The goalpost for the intended use of pridopidine continues to shift: to control movements, to modify disease course, to modify disease course for those not on neuroleptics. It’s fantastic that Prilenia continue to study pridopidine in the lab! It’s in everyone’s best interest that researchers understand medicines from as many angles as possible. However, we need to make sure the intended use of a drug is shown through positive clinical trial results.
An application has been submitted to the EMA for consideration. So far, this doesn’t mean much. An application was submitted. It will be reviewed.
Seeking truth
Scientists are truth seekers. At HDBuzz, we believe researchers have a duty to accurately relay scientific findings to the patient communities seeking answers for a cure. For truth.
If hope that a drug will work becomes so blind that it turns to hype, something has gone wrong. Results from clinical trials, by design, are not subjective. Reporting results should also not be subjective. Messaging matters. Headlines matter. Ensuring that the patient community receives and understands the full, balanced truth matters.
The team at HDBuzz honestly does hope that pridopidine delivers on everything Prilenia says it does, and more!
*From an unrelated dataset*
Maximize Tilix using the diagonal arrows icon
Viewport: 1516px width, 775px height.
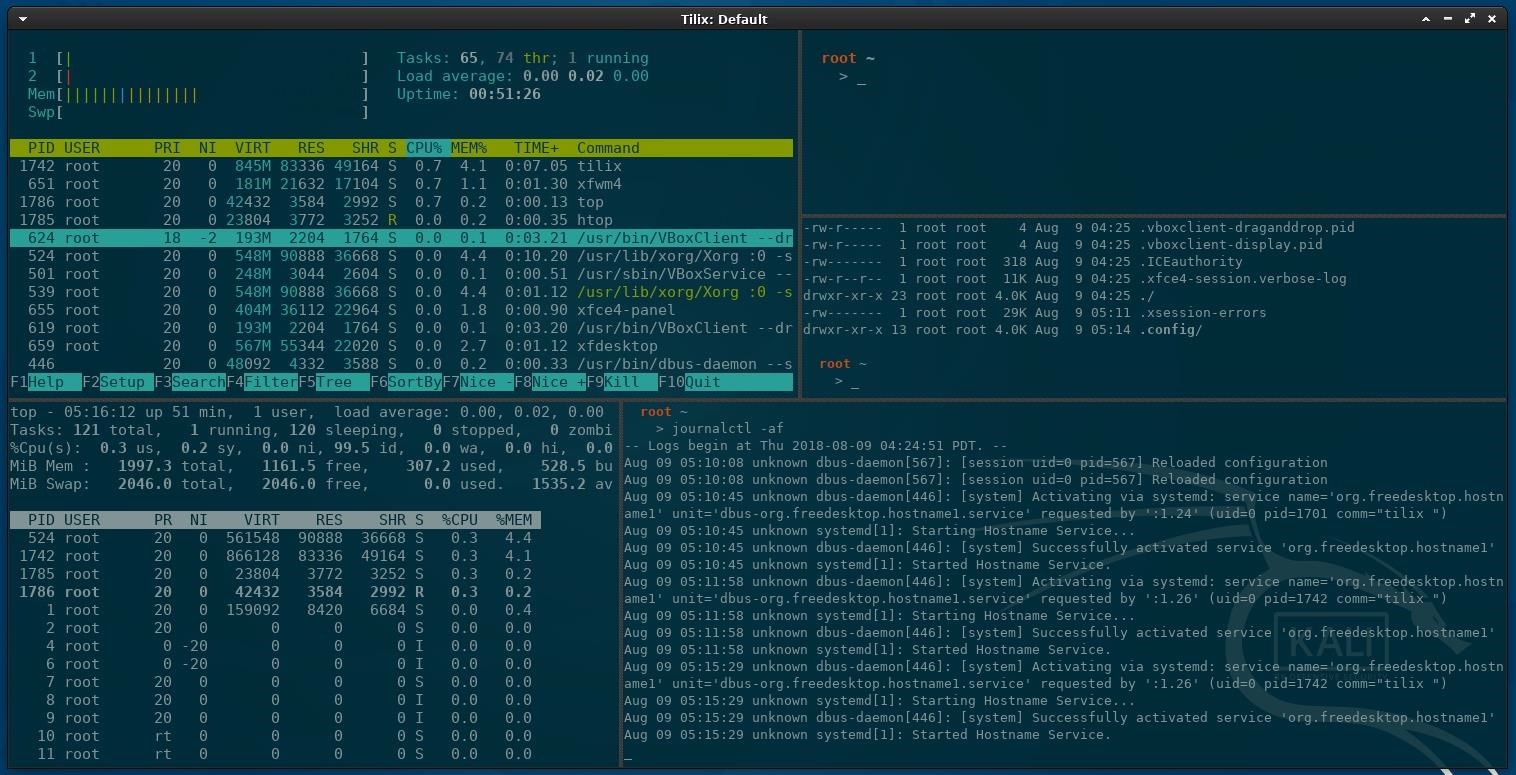(1470, 19)
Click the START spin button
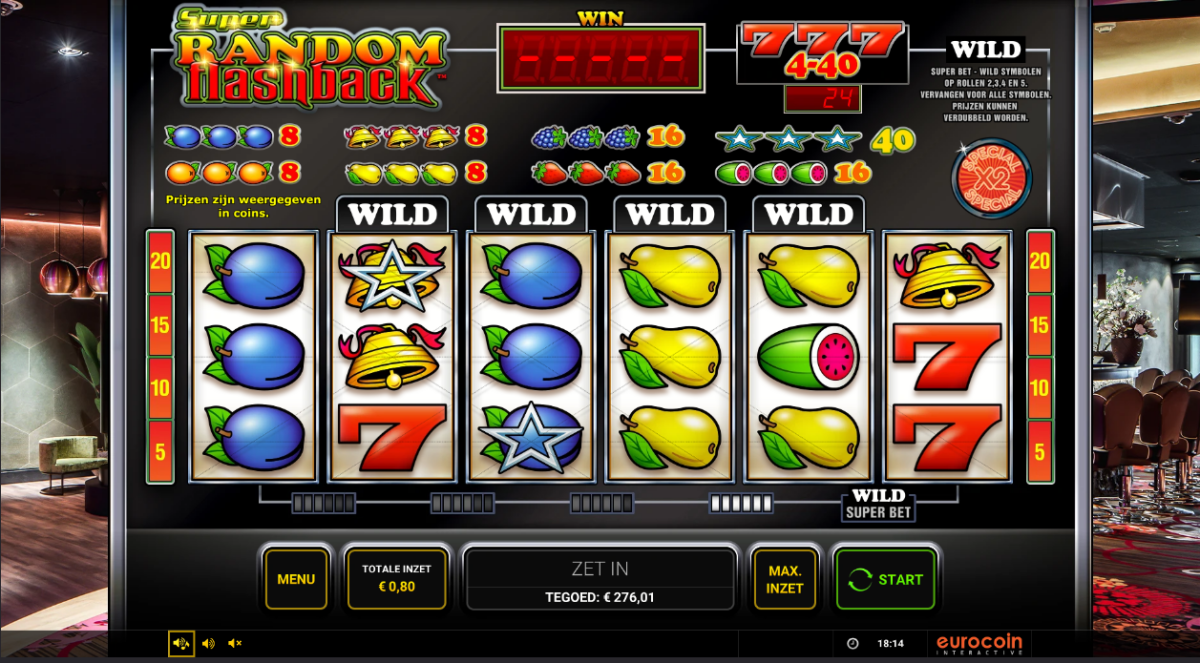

We all want a drug that makes a positive difference to people with HD, but right now there is only data from 79 people to support moving this drug forward. In our opinion, that isn’t sufficient for regulatory approval – time will tell whether the regulators have the same view or are persuaded otherwise.
Until we get there, HDBuzz will be here to report the truth and tease out the hope from the hype. We’re sorry if our take is disappointing, but we make no apology for keeping openness, frankness, and science at the heart of our reporting.